No significant differences were observed in HRs for discontinuation due to non-toxic reasons between the seven bDMARDs (P = 0.12). On the other hand, IFX showed a higher HR for discontinuation due to remission compared with ABT (HR = 0.35, 95%CI = 0.20–0.60, P < 0.001) and ETN (HR = 0.40, 95%CI = 0.26–0.60 P < 0.001), and the difference was significant between the seven bDMARDs (P < 0.001).

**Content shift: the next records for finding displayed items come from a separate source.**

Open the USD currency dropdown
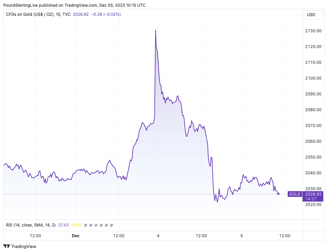Screen dimensions: 328x252 (x=311, y=14)
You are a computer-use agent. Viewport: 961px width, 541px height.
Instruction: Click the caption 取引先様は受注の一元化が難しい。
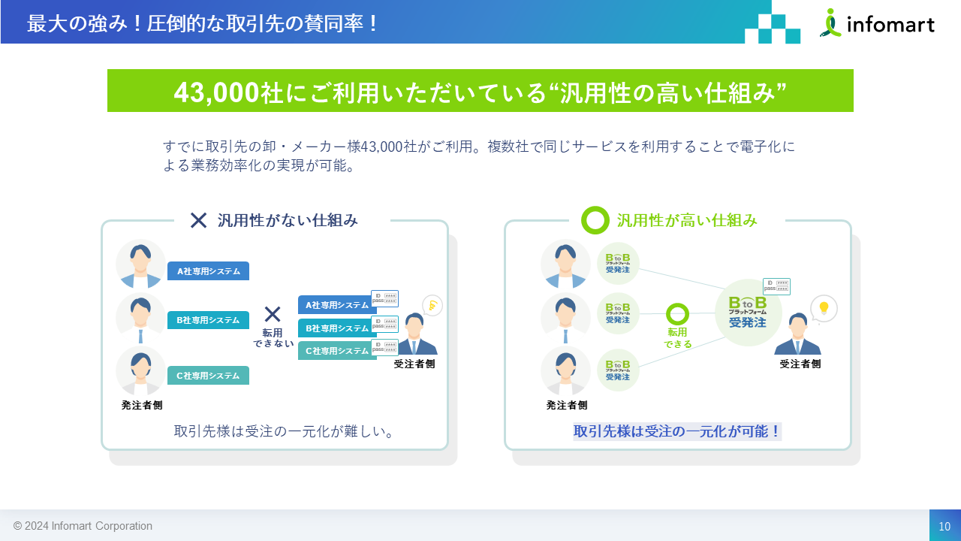tap(285, 432)
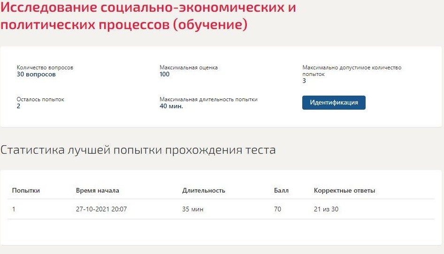This screenshot has width=444, height=254.
Task: Select the 30 вопросов value
Action: tap(36, 75)
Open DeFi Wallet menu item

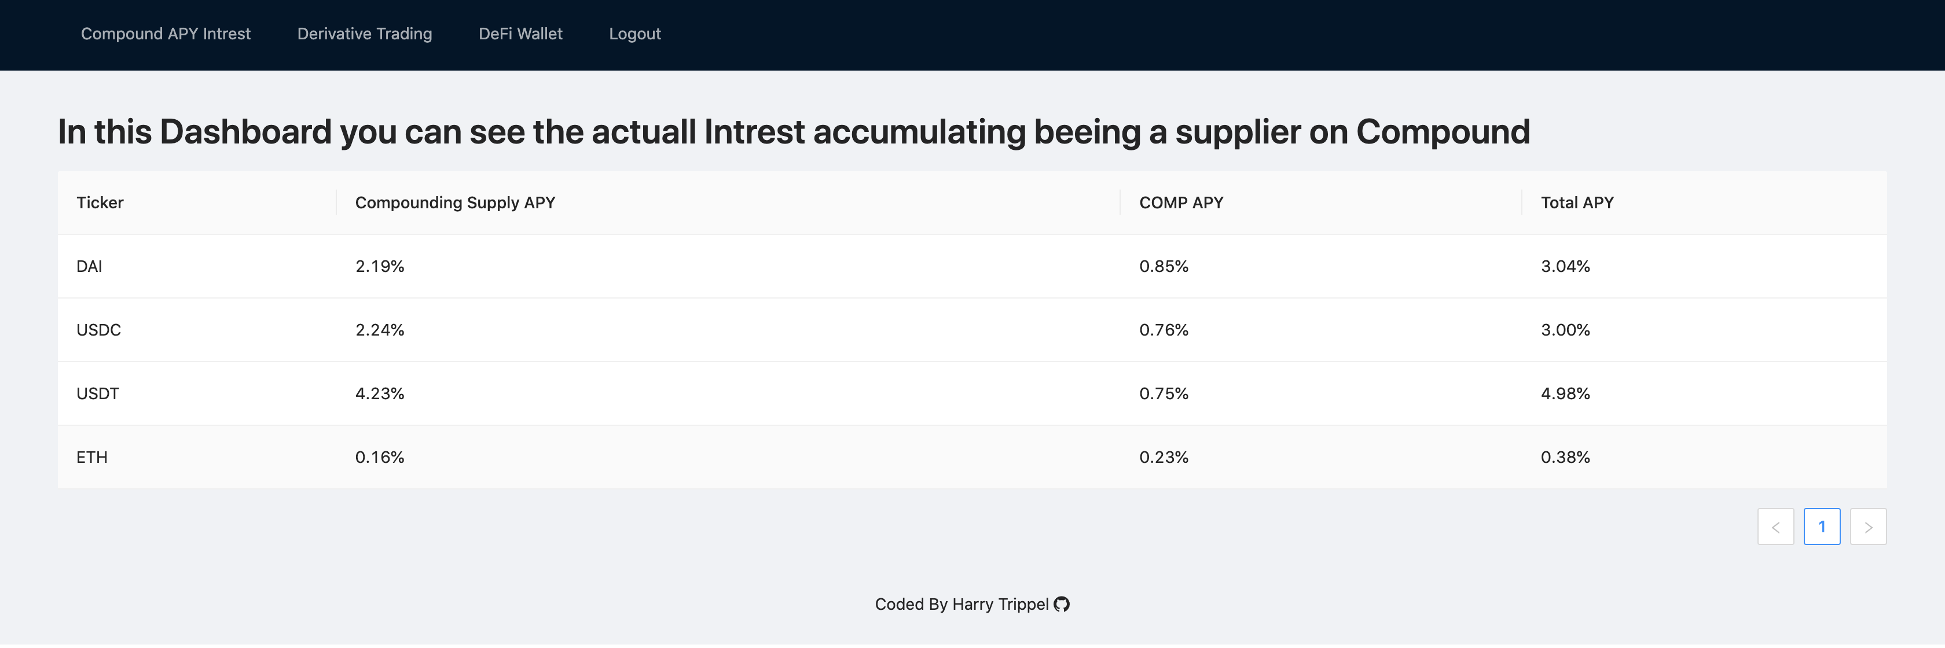[520, 34]

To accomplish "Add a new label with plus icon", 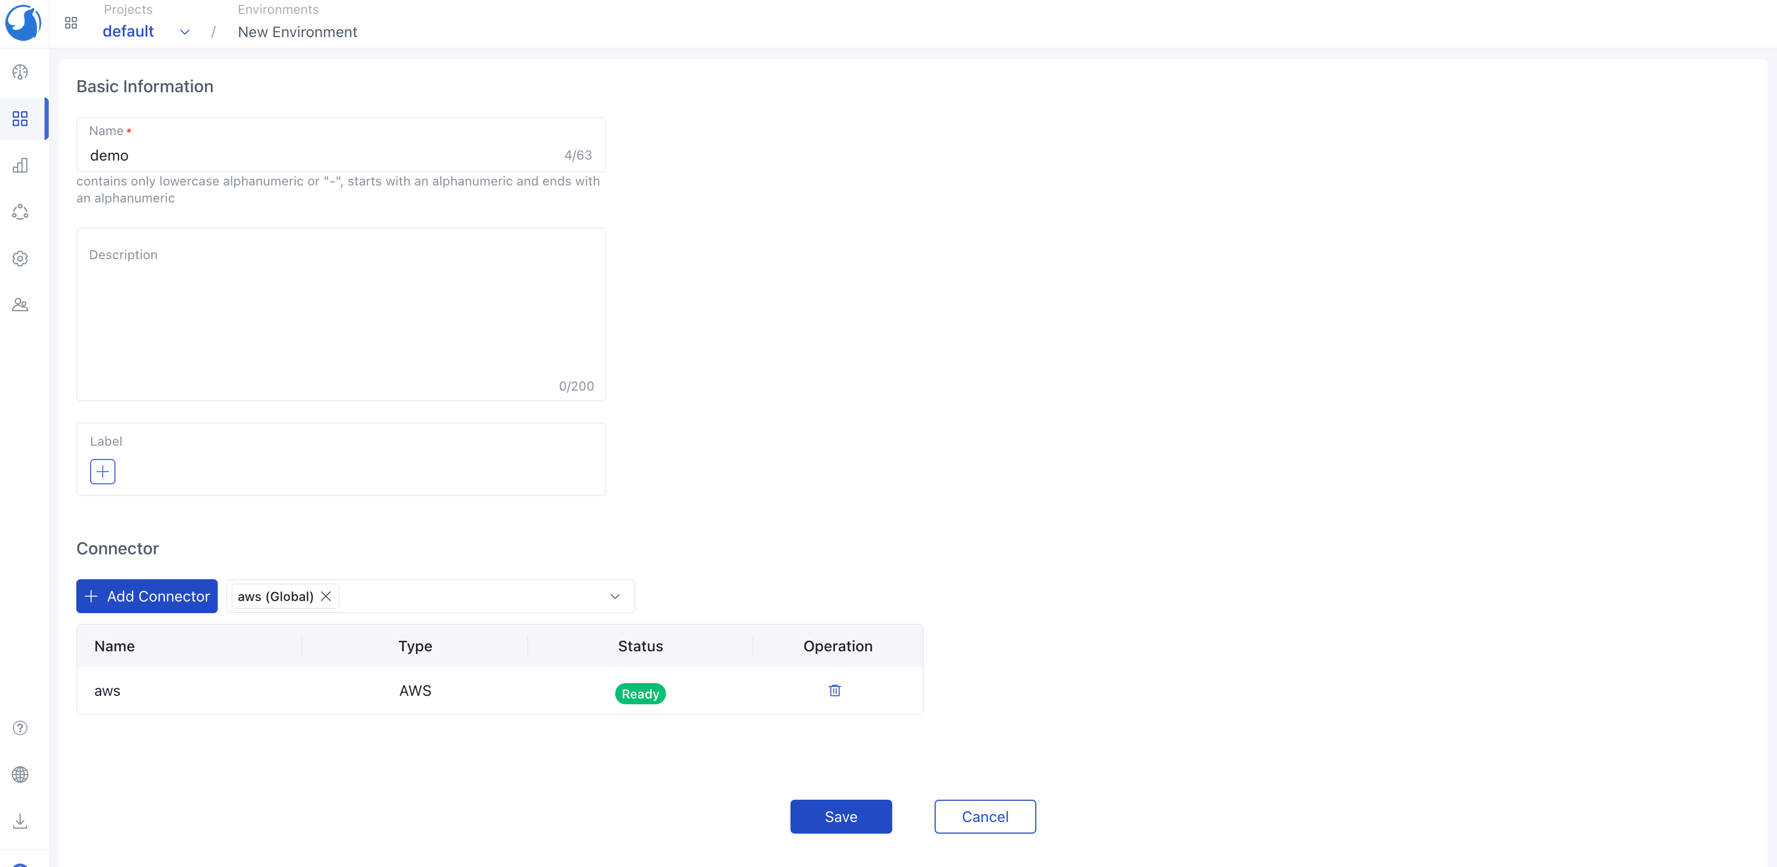I will point(102,472).
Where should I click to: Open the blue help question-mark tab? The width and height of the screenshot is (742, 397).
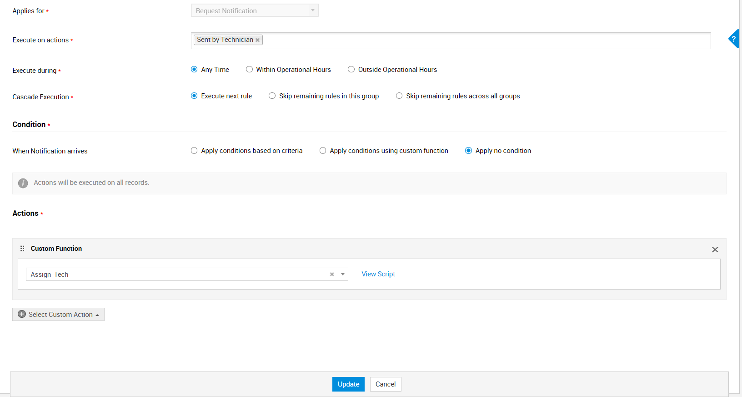(734, 39)
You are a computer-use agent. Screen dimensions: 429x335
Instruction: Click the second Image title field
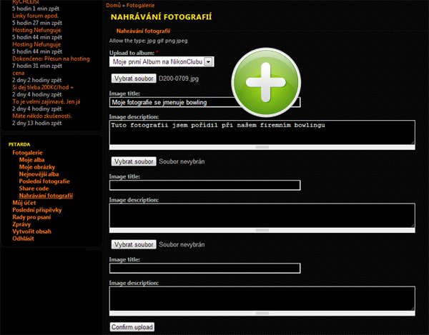point(204,186)
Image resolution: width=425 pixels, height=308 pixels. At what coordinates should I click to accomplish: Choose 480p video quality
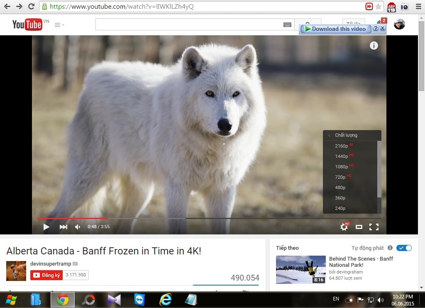(x=340, y=187)
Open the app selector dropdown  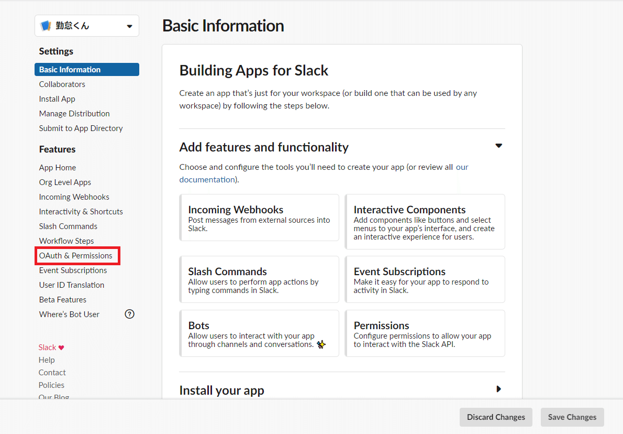click(x=129, y=26)
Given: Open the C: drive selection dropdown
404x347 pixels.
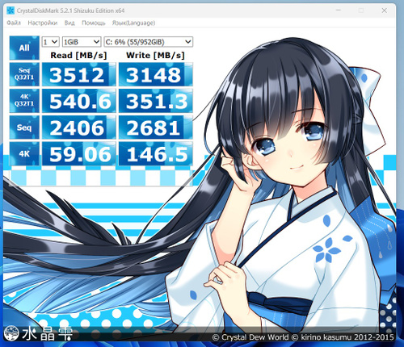Looking at the screenshot, I should (149, 42).
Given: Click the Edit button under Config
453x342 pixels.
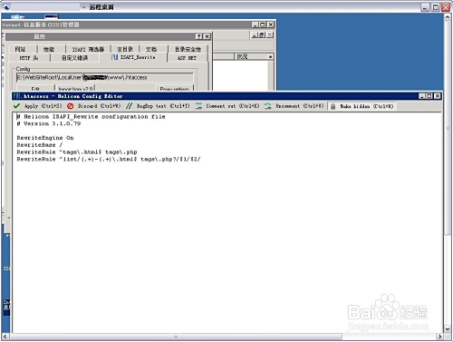Looking at the screenshot, I should 35,88.
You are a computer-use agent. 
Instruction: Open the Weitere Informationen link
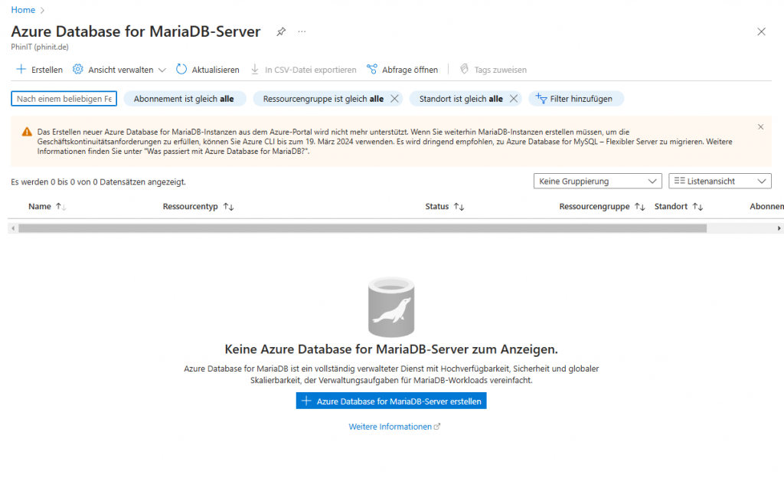tap(390, 427)
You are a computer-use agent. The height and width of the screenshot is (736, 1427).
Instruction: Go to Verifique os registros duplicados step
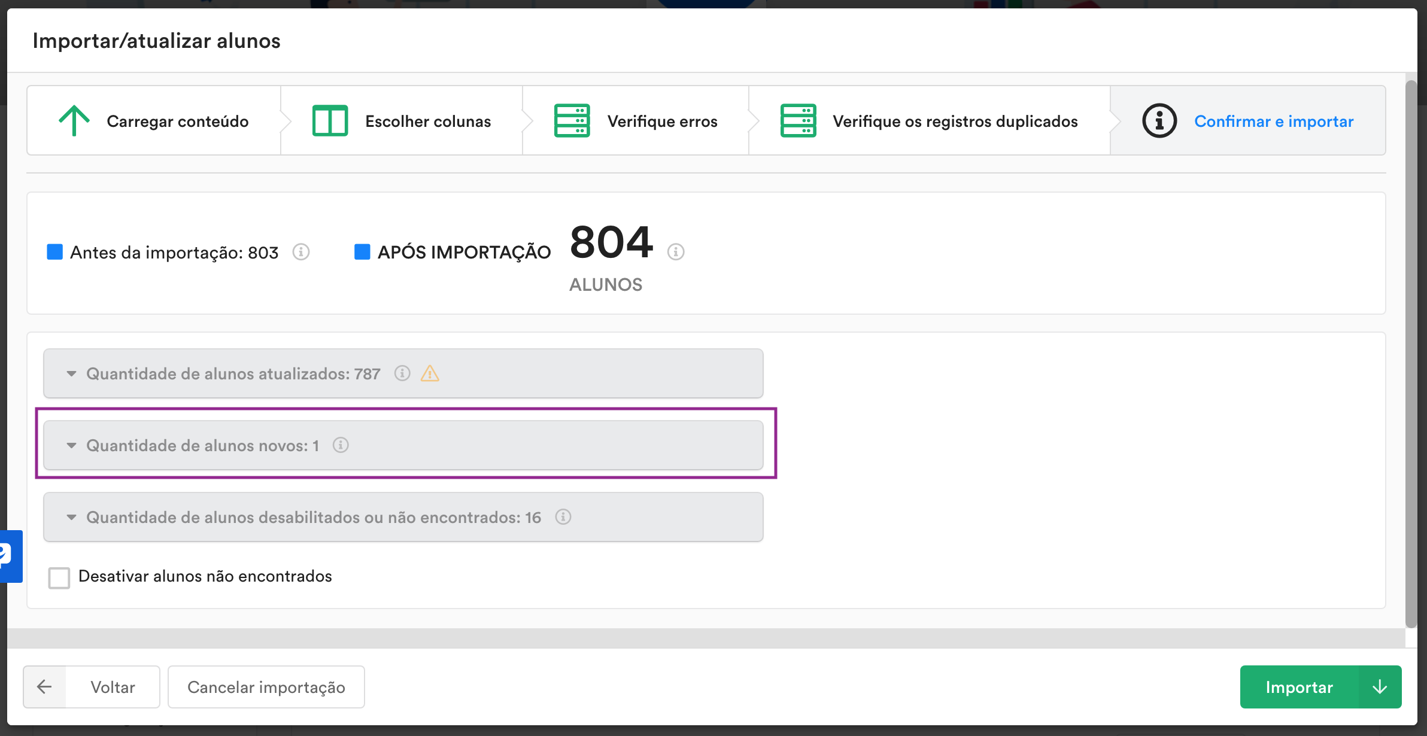point(955,121)
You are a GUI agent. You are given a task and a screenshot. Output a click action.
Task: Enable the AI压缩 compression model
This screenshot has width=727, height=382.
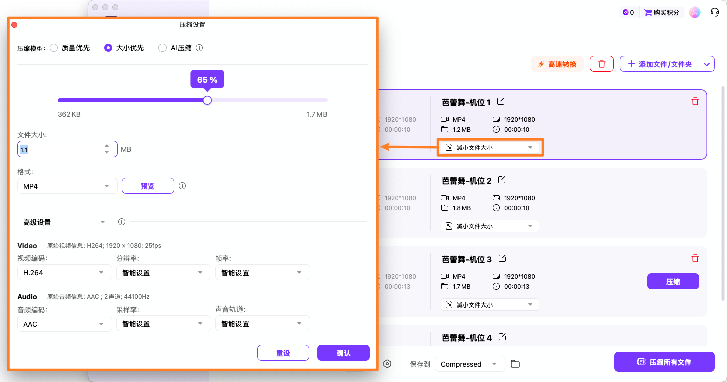pos(162,48)
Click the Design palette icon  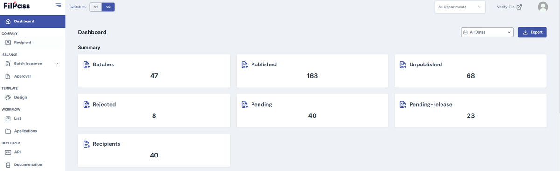pyautogui.click(x=8, y=97)
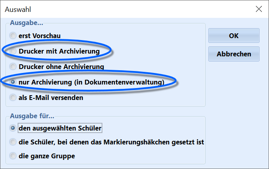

In terms of other possible confounders, number of previously administered bDMARDs (HR = 1.25, 95%CI = 1.20–1.31, P < 0.001), concomitant PSL (HR = 1.25, 95%CI = 1.13–1.40, P < 0.001), male sex (HR = 1.23, 95%CI = 1.07–1.41, P = 0.004), and higher age (HR = 1.004, 95%CI = 1.001–1.008, P = 0.02) at baseline showed negative effects on total drug retention rates (excluding non-toxic reasons and remission).
This study was designed to evaluate the retention rates and reasons for discontinuation for seven bDMARDs in a real-world setting of patients with RA, with relatively a larger number of treatment courses compared to other previous reports.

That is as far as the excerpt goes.